* [What you will do]:
[1] Answer these questions using the article on the Rothschilds and British finance.
(a) At what age did Jacob, Lord Rothschild die?
(b) Which five financial centers held the family's original partnerships?
(c) How large was the bond issue Nicholas Vansittart carried out on June 14, 1815?
[2] Resume the article on the Rothschilds and British finance, picking up after its final sentence.

The Bear’s Lair: The road not taken for British finance

Jacob, Lord Rothschild, who died this week at 87, was mourned mostly as a philanthropist, his 1980s venture with Charterhouse J. Rothschild lost in the mists of time. That is a pity, because Rothschild’s vision should have been the way forward for British finance after the foolish 1986 Financial Services Act had destroyed its traditional structure. Today’s City of London is a mere shell of battling foreign-owned trading-floor behemoths, vulnerable to every whim of its globalist masters. This loss is incalculable; it is also not clear why it happened.

Jacob Rothschild’s family bank originated as a collection of partnerships in five financial centers, London, Frankfurt, Paris, Vienna and Naples, controlled by the five sons of the Frankfurt coin dealer and banker Mayer Amschel Rothschild (1744-1812). Its growth beyond a modest size was led by its highly capable London partner Nathan Meyer Rothschild (1777-1836), who organized an effective way to provide gold for Wellington’s armies fighting the Peninsular War in Portugal. Then he was lucky enough to be a large subscriber of a £27 million bond issue carried out by Britain’s greatest Chancellor of the Exchequer Nicholas Vansittart on June 14 1815, four days before Waterloo – the family banks’ holdings of the 10% paid (thus leveraged) “Omnium” bonds proved an excellent investment over the next three years and grew the family’s capital base to become, between the five banks, larger than all the family’s competitors.

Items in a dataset

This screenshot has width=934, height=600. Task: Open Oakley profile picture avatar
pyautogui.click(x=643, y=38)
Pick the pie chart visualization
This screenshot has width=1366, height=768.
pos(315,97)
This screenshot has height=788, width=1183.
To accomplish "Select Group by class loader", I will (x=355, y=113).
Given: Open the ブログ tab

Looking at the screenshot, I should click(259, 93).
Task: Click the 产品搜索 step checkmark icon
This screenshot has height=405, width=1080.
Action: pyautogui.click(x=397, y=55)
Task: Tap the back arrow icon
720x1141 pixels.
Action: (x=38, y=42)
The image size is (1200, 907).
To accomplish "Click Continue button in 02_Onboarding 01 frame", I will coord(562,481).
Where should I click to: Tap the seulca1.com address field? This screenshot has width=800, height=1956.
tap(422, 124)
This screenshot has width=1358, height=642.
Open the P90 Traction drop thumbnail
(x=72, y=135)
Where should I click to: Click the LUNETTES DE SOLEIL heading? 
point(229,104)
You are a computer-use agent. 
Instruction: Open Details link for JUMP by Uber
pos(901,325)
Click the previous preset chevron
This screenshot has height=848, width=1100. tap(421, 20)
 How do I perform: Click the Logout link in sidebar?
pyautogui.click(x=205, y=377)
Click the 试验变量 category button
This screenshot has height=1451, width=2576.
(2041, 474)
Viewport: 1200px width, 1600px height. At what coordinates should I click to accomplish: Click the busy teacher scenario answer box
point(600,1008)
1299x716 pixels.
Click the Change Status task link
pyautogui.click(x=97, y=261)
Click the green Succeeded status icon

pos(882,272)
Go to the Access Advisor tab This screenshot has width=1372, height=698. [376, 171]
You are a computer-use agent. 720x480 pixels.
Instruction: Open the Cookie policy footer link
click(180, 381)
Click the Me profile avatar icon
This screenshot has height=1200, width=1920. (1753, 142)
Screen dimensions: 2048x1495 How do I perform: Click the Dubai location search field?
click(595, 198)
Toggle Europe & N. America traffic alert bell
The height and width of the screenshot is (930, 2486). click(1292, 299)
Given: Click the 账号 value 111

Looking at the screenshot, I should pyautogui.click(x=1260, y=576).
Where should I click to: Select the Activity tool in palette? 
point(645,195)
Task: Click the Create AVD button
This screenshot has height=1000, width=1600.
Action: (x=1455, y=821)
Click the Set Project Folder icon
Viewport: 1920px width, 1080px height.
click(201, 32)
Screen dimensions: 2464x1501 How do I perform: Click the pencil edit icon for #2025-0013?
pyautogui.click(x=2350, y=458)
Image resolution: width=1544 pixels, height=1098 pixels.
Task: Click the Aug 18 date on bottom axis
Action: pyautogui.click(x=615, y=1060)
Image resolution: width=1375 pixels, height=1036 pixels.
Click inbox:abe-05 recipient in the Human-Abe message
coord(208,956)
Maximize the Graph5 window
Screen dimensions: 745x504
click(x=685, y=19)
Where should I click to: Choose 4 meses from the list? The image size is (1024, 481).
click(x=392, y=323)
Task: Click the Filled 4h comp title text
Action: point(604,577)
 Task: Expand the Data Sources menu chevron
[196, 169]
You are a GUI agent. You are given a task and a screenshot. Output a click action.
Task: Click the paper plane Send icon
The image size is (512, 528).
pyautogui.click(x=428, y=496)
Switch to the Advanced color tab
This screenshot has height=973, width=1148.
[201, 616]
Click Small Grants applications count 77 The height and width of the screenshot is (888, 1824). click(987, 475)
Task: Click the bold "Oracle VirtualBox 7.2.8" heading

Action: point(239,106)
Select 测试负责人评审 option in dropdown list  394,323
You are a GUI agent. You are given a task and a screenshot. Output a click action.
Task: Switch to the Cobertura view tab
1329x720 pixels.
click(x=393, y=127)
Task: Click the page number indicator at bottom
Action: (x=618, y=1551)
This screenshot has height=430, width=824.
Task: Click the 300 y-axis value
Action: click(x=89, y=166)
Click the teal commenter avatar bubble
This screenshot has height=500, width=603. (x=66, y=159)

* [Answers]:
[1]
(a) 87
(b) London, Frankfurt, Paris, Vienna and Naples
(c) £27 million

[2]
With this enlarged capital, the Rothschilds got into the business of arranging bond issues for the various countries of Europe, including quite minor German principalities. Before this time, only Britain had issued public debt on a consistent basis, without defaulting on it since 1672 – the famous ‘Consols’ perpetual 3% bonds had been devised by another Jewish financier, Sampson Gideon (1699-1762) in 1751. By requiring that state bond issues be authorized by a representative body, a principle he established with an 1818 issue for Prussia, Nathan Rothschild both regularized bond issuance (Kings died, but representative bodies could bind their successors) and ensured that the Rothschilds would dominate it.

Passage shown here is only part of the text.